- **Your goal**:
Can you update the items from the line with "The width and height of the screenshot is (1178, 775)." through the end of the items, replacing "Contacts" with "Messages" and keeping everything else unchanged?

— begin Data extract —

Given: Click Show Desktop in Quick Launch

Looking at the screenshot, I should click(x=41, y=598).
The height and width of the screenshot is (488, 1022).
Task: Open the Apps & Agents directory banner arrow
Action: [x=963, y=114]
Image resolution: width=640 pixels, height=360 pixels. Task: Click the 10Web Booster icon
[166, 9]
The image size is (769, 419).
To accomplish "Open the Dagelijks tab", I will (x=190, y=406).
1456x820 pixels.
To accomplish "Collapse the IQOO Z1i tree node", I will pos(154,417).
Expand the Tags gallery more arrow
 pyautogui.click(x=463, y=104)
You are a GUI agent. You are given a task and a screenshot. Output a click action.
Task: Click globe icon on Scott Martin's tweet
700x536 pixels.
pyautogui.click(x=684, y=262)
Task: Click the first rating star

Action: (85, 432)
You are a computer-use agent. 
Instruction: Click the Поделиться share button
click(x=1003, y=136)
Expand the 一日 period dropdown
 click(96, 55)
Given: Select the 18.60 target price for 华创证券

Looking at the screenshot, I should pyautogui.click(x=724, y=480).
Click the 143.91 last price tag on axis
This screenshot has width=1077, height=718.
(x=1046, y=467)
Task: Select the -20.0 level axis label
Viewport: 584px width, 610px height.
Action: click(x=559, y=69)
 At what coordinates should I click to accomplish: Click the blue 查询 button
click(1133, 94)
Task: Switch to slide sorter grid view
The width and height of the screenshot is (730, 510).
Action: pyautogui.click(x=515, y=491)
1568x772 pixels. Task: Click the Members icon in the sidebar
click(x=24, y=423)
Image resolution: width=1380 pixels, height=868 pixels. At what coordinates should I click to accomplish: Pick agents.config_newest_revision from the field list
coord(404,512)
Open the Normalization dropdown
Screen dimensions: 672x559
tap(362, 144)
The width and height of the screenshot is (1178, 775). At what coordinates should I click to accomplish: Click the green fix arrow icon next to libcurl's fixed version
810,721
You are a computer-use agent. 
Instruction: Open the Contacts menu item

— end Data extract —

- **The solution**:
The width and height of the screenshot is (1178, 775). At what coordinates should I click to accomplish: Click the green fix arrow icon next to libcurl's fixed version
810,721
You are a computer-use agent. 
Instruction: Open the Messages menu item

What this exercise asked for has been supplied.